Ask teams why they hesitate to let coding agents loose on a real codebase and the answer is rarely "the code quality is bad." It is something subtler and scarier: the agent fixes exactly what you asked for, and on the way, it quietly edits something you did not ask about. A shared utility. A database migration. A config every other service depends on. The requested change is correct. The unrequested change is the problem, and you did not see it happen.

This is the failure mode that keeps agents out of serious work. It is not that they cannot code. It is that you cannot bound them, and an actor you cannot bound is one you have to fully re-review, which erases the speed that made the agent attractive in the first place. The blocker is not capability. It is scope.

The dangerous edit is the invisible one

A wrong change that breaks the build is safe, in a sense, because it announces itself. The dangerous change is the one that works — the silent touch to a shared module that compiles, passes the obvious test, and ships, only to surface as a strange failure in a different service three days later. Autonomous agents are particularly good at producing these, because they reason about the whole codebase and "helpfully" improve things adjacent to the task.

For an enterprise team, this is disqualifying. The entire point of scoping work is that a change to the auth utility gets the scrutiny a change to the auth utility deserves. An agent that edits it as a side effect of an unrelated ticket has routed a high-risk change around every control the team built. The trust problem is not "will it write good code." It is "will it stay where I put it."

Persistent memory is the other half of the problem

Scope and memory turn out to be the same wedge from two sides. Teams want the agent to hold architecture context without re-scanning an enormous repo every session and burning tokens to do it. They also want it to respect boundaries. Both are about the agent having a durable, accurate model of the project — what exists, what depends on what, and what it is allowed to touch — that persists across sessions instead of being rebuilt, expensively and imperfectly, every time.

Without persistent project memory, the agent cannot even know what is out of scope, because it does not reliably know what the shared utilities are or which migration is load-bearing. Memory and guardrails reinforce each other: you cannot enforce a boundary the agent does not understand, and you cannot trust a boundary the agent rediscovers from scratch each run.

Multi-repo is where cloud agents fall down

The scope problem sharpens across repositories. A cloud agent operating inside a single service can be weak precisely because it cannot align API contracts across repos — it does not see that the change it is making here breaks the contract over there. Local, multi-repo context is more useful for exactly this reason: the boundary that matters most, the interface between services, is invisible to an agent that can only see one side of it.

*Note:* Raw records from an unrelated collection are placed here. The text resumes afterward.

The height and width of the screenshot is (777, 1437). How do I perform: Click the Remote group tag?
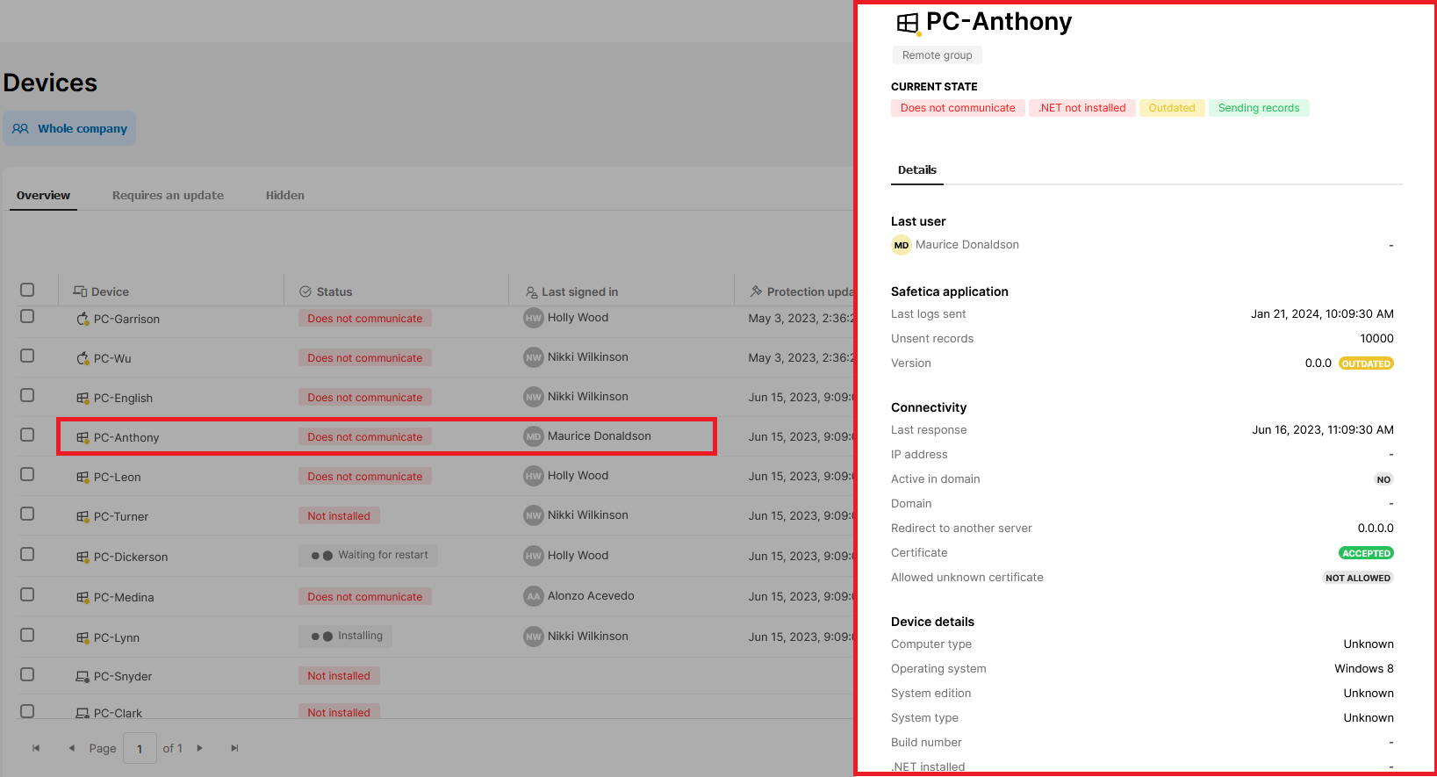pyautogui.click(x=937, y=55)
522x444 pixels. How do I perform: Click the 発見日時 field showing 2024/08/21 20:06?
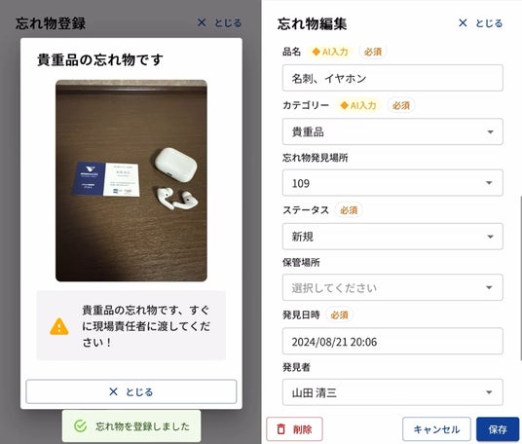coord(392,341)
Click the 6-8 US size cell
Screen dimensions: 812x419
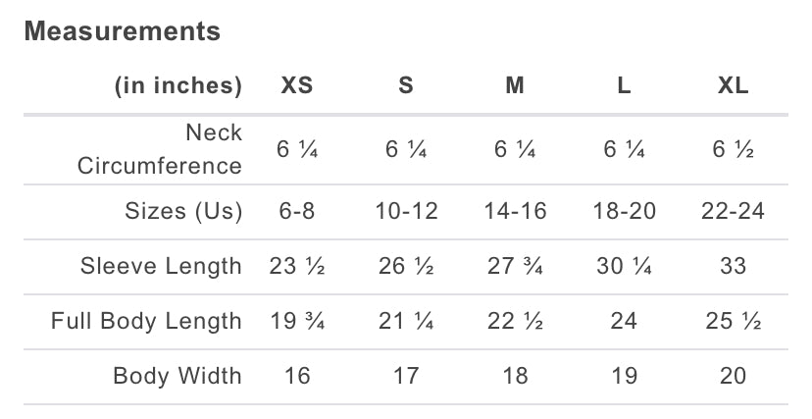pos(296,211)
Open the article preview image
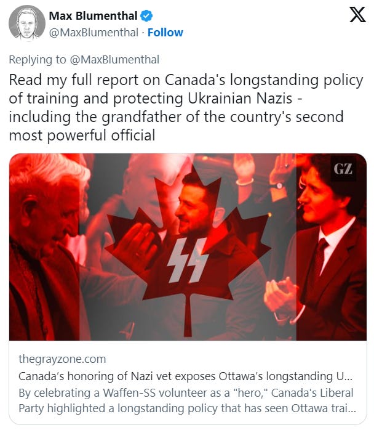The height and width of the screenshot is (430, 374). 188,247
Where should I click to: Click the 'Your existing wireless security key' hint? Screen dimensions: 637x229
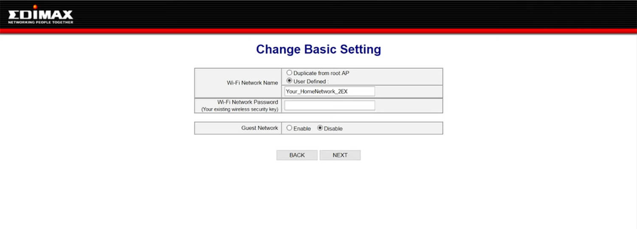pos(240,109)
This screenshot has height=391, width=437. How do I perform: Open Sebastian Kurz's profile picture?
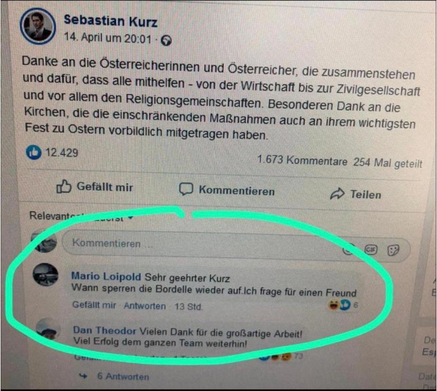coord(37,26)
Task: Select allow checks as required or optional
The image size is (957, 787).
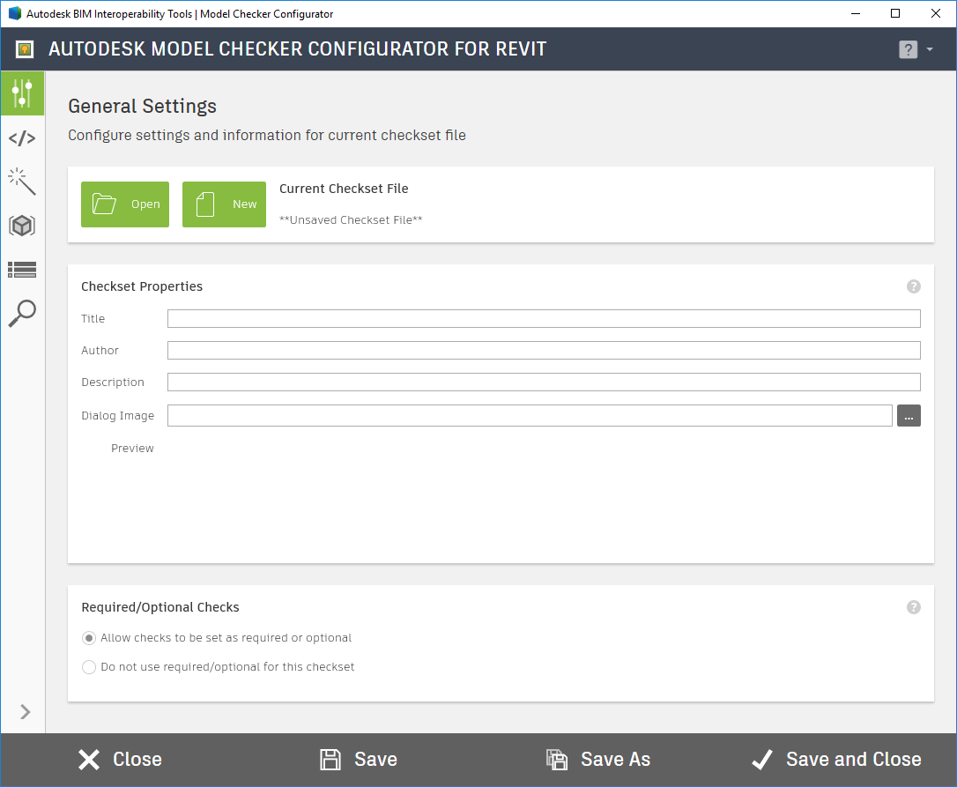Action: tap(89, 637)
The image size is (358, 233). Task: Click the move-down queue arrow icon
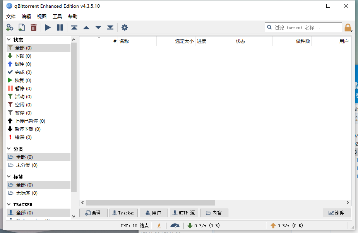pyautogui.click(x=98, y=27)
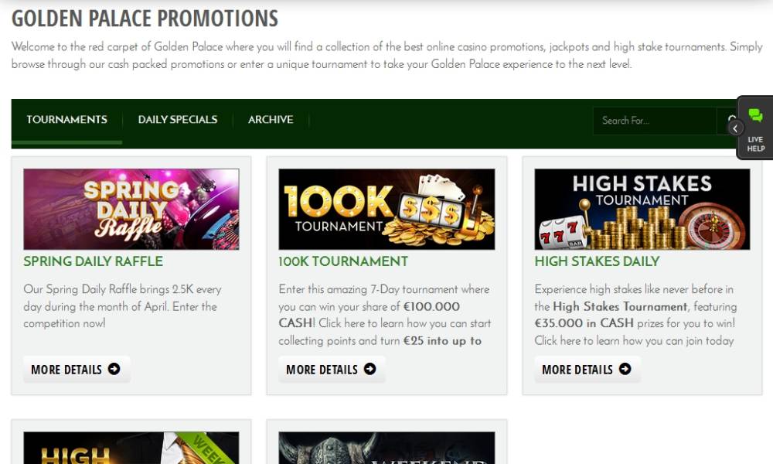The image size is (773, 464).
Task: Open the Spring Daily Raffle banner image
Action: click(x=131, y=209)
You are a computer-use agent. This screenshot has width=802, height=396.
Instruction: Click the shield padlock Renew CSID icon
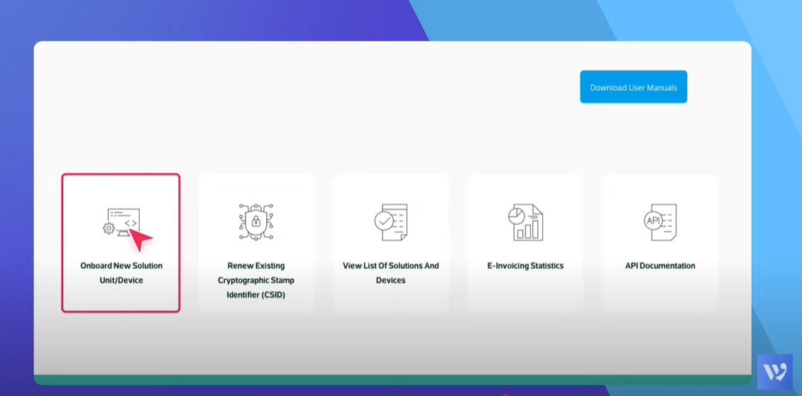pos(256,221)
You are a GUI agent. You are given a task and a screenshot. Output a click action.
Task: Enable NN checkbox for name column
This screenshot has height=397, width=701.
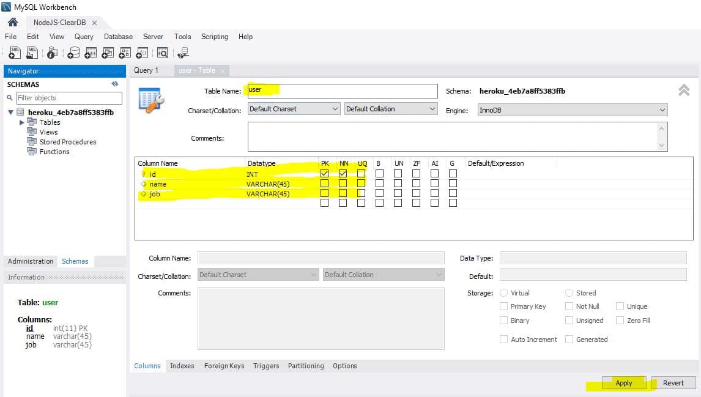tap(343, 184)
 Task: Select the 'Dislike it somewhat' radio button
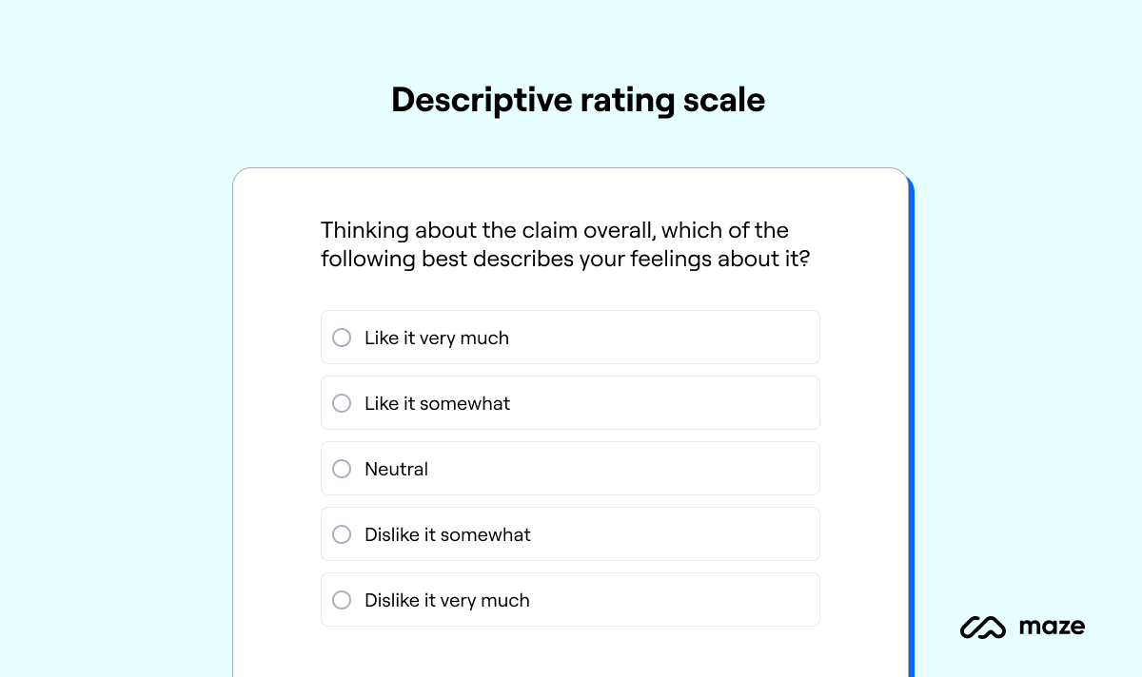pyautogui.click(x=341, y=533)
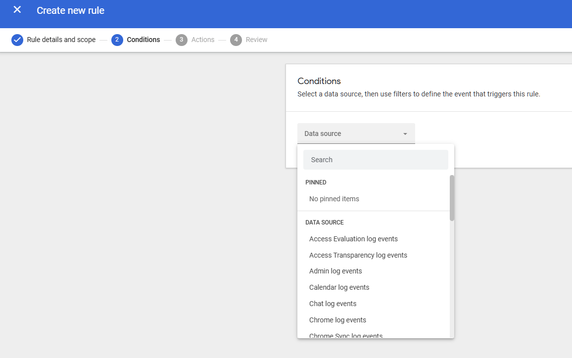Choose Calendar log events from the list

pos(339,287)
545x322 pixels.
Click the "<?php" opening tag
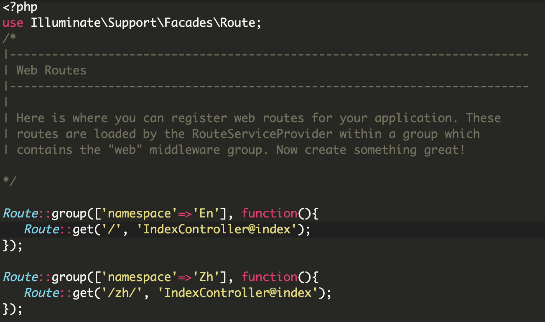[x=20, y=7]
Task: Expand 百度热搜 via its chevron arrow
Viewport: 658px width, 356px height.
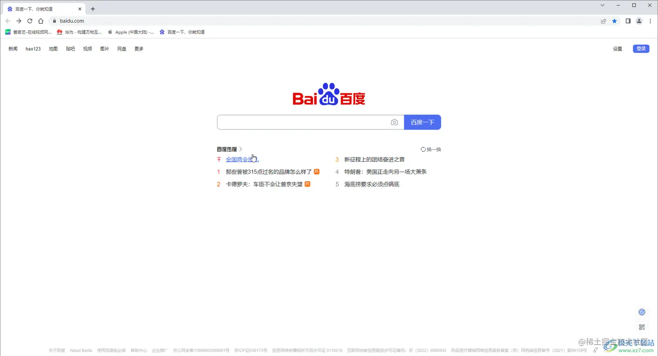Action: click(242, 149)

This is why "it works in the demo repo" does not translate to a real organization. Real systems are many repos with contracts between them, and scope enforcement has to understand those contracts, not just the file currently open.

Proof of scope is the deliverable

The resolution is not a smarter agent. It is a control layer that makes scope explicit and provable: declare what the agent may touch, enforce it, and produce evidence afterward that it stayed inside the lines. Teams that test agents against planted bugs in realistic apps are really asking this question — not "can it find the bug" but "can I trust what it did and did not touch." The answer that unblocks enterprise adoption is a reviewable record showing the agent changed what it was supposed to and nothing else.

Until that record exists, every agent change is a full audit, and the agent saves no one any time. The blocker was never the model. It was the missing proof that the agent stayed in scope.